[Opening Extracted material section]
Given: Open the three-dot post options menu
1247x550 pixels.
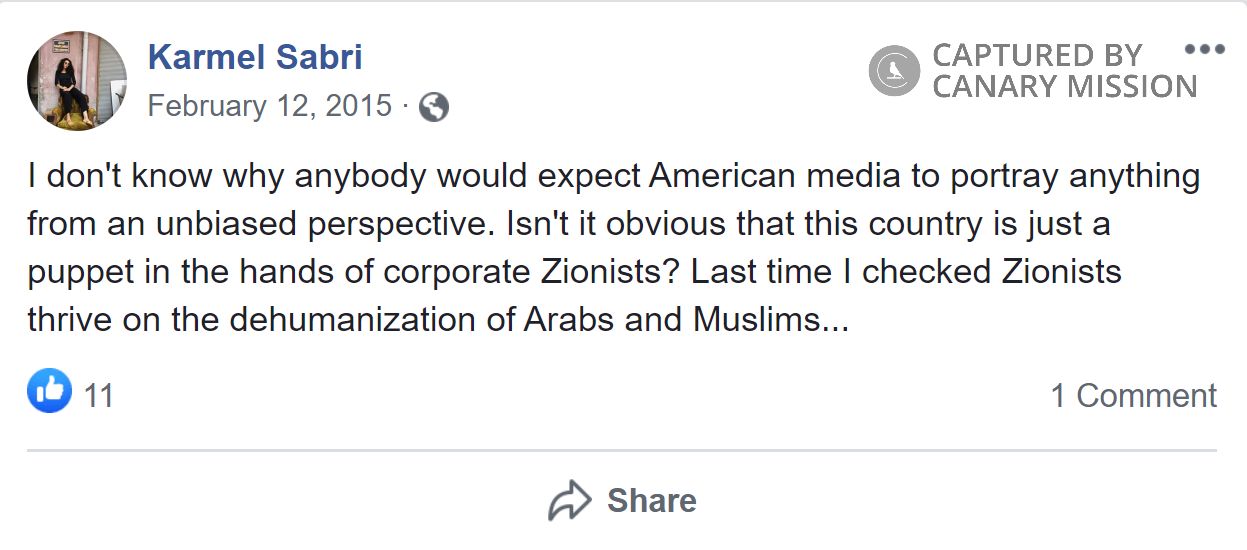Looking at the screenshot, I should [x=1204, y=50].
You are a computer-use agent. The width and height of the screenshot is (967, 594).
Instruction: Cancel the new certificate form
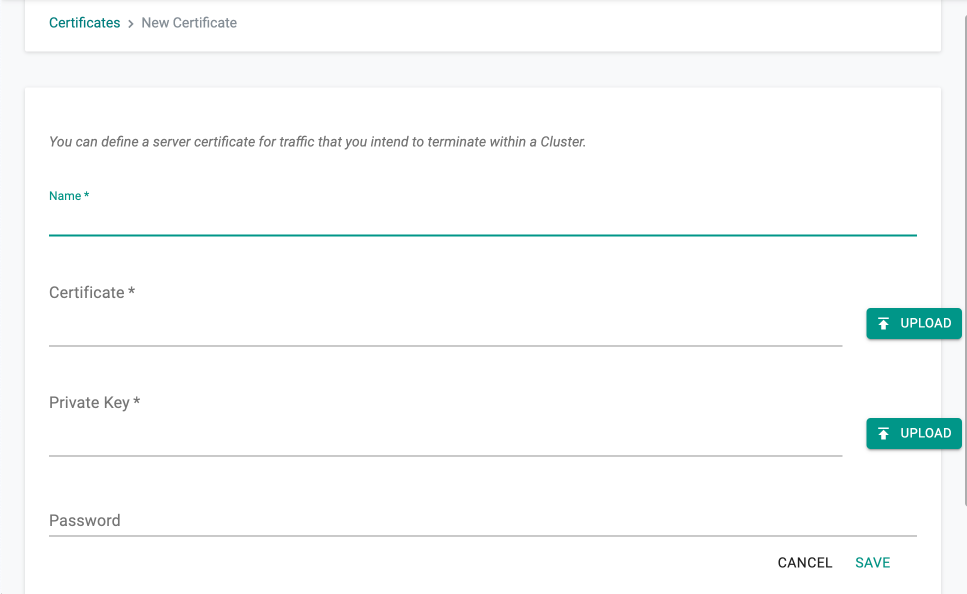(805, 563)
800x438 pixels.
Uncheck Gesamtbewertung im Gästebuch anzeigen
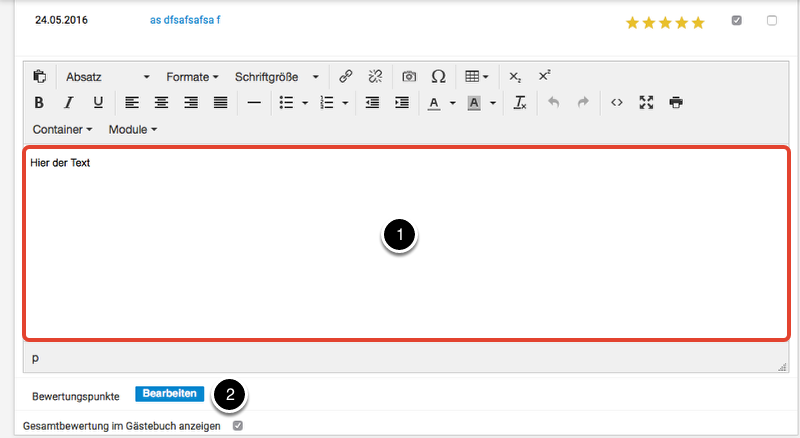pyautogui.click(x=237, y=426)
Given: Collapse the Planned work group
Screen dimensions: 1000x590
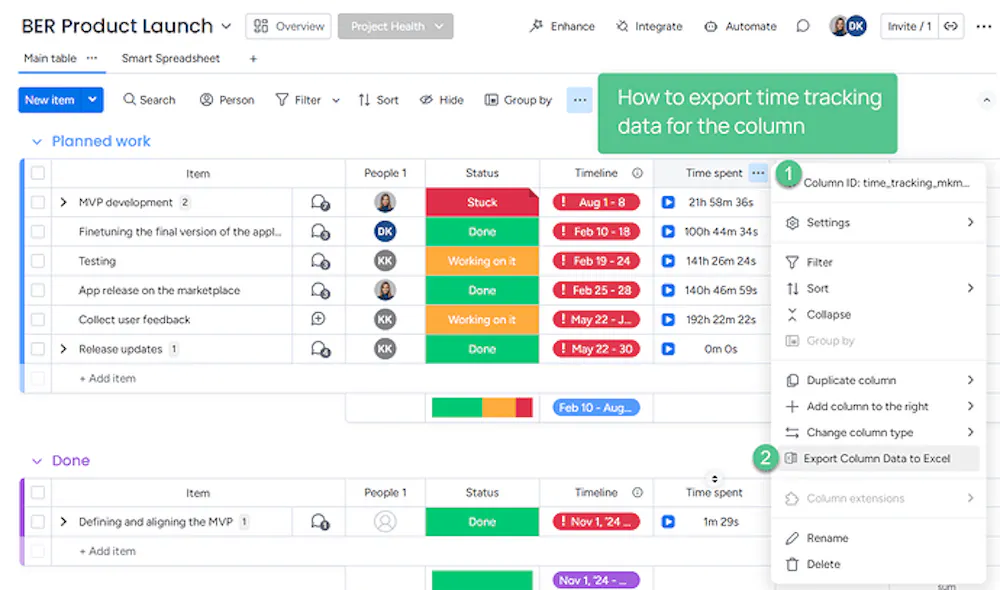Looking at the screenshot, I should click(37, 142).
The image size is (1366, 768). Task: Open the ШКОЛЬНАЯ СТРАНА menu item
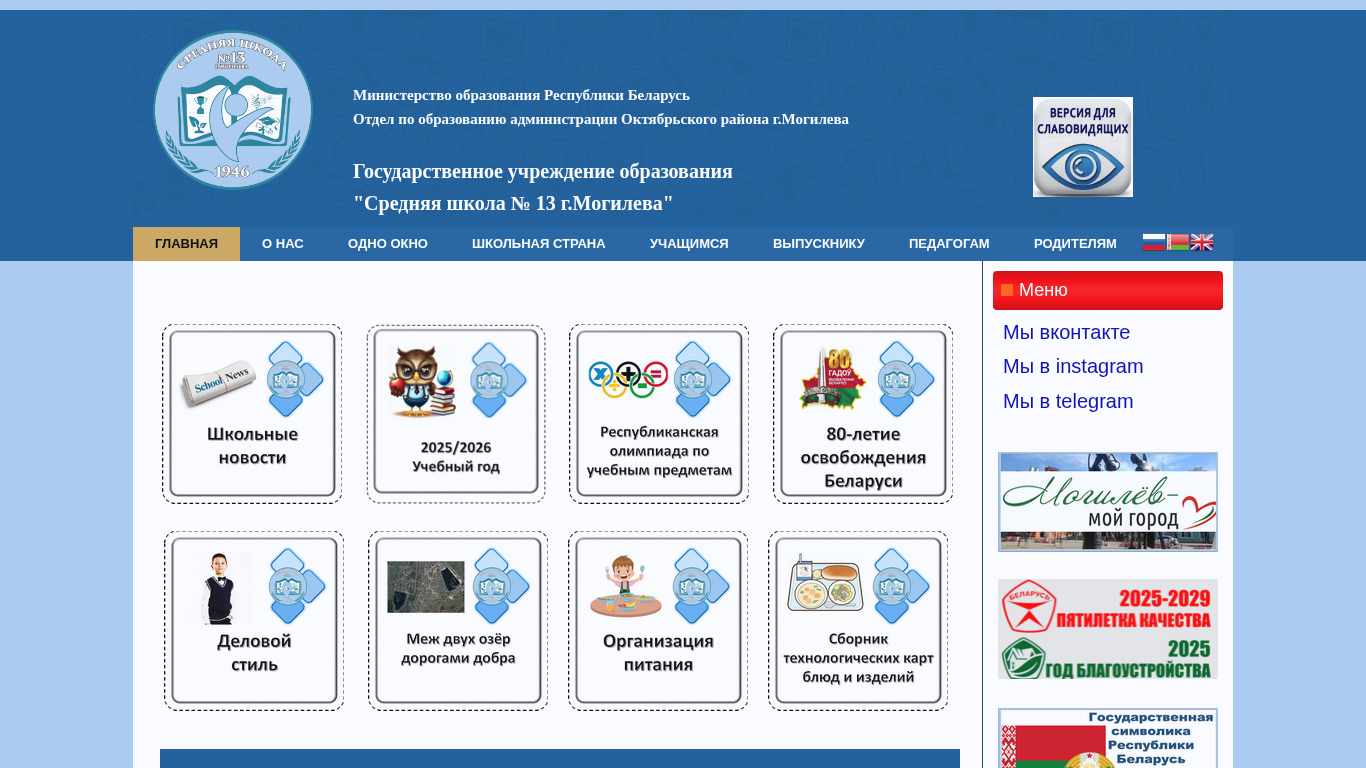pyautogui.click(x=539, y=244)
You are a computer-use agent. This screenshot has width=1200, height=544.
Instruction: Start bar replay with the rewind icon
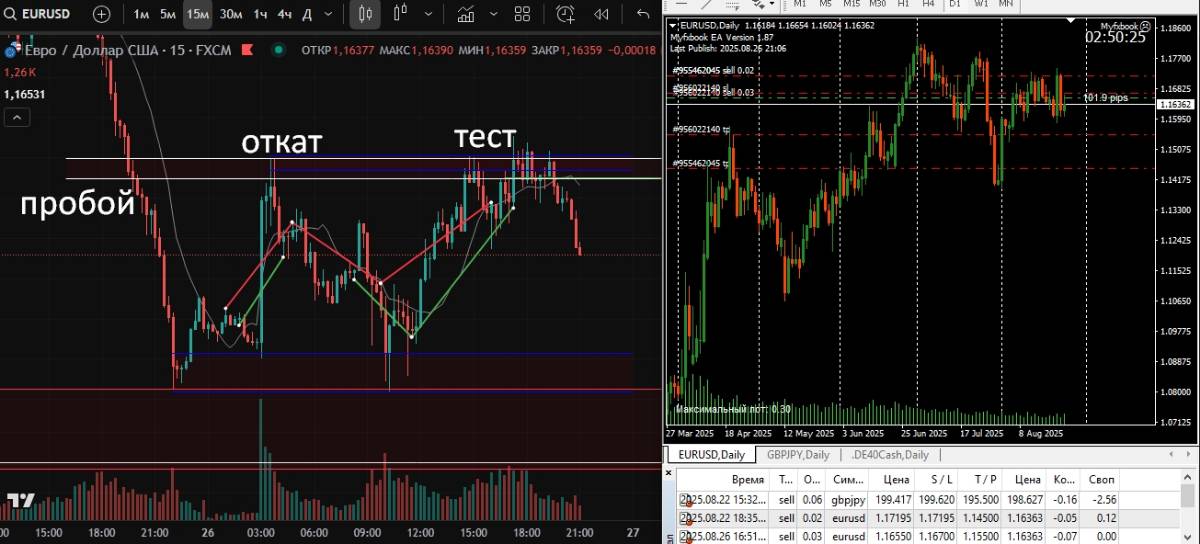click(601, 15)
[Closing Extracted material section]
#### Work required:
Among the entries above, which lines include "Given"? List them all.

#### Task solution:
Given: Open the three-dot post options menu
Given: Collapse the Planned work group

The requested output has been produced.